_SOURCE MATERIAL:_
- - - - -

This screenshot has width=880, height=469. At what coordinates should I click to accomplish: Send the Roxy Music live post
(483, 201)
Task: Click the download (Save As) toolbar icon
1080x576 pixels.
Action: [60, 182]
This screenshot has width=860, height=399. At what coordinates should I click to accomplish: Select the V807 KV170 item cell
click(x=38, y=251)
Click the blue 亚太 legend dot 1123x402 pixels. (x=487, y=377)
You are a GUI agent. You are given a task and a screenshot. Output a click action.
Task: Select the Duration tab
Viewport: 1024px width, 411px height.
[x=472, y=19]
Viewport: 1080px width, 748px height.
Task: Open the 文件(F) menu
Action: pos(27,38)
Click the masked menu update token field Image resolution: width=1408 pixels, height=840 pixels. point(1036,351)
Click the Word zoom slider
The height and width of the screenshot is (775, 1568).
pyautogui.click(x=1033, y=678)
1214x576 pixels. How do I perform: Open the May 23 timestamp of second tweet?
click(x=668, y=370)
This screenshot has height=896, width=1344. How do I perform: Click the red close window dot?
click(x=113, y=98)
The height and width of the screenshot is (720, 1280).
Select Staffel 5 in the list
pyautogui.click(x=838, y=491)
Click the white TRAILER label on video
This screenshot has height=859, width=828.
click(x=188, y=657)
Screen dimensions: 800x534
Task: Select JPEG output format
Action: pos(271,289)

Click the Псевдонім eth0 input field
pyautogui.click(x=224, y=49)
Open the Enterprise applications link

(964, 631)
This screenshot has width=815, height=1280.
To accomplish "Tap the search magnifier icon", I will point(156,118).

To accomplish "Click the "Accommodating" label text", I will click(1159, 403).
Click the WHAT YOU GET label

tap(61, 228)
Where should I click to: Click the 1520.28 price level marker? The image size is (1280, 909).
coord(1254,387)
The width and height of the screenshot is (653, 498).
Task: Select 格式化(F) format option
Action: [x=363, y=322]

- - - - -

_WHAT THE TASK ASKS:_ Output everything from the line containing "1214x576 pixels. How" down to the end of the rows as a JSON list of strings, one string per line, with blank lines skipped.

_SOLUTION TO THIS TASK:_
[
  "1214x576 pixels. How do I perform: Open the May 23 timestamp of second tweet?",
  "click(x=668, y=370)",
  "This screenshot has height=896, width=1344. How do I perform: Click the red close window dot?",
  "click(x=113, y=98)",
  "The height and width of the screenshot is (720, 1280).",
  "Select Staffel 5 in the list",
  "pyautogui.click(x=838, y=491)",
  "Click the white TRAILER label on video",
  "This screenshot has height=859, width=828.",
  "click(x=188, y=657)",
  "Screen dimensions: 800x534",
  "Task: Select JPEG output format",
  "Action: pos(271,289)",
  "Click the Псевдонім eth0 input field",
  "pyautogui.click(x=224, y=49)",
  "Open the Enterprise applications link",
  "(964, 631)",
  "This screenshot has width=815, height=1280.",
  "To accomplish \"Tap the search magnifier icon\", I will point(156,118).",
  "To accomplish \"Click the \"Accommodating\" label text\", I will click(1159, 403).",
  "Click the WHAT YOU GET label",
  "tap(61, 228)",
  "Where should I click to: Click the 1520.28 price level marker? The image size is (1280, 909).",
  "coord(1254,387)",
  "The width and height of the screenshot is (653, 498).",
  "Task: Select 格式化(F) format option",
  "Action: [x=363, y=322]"
]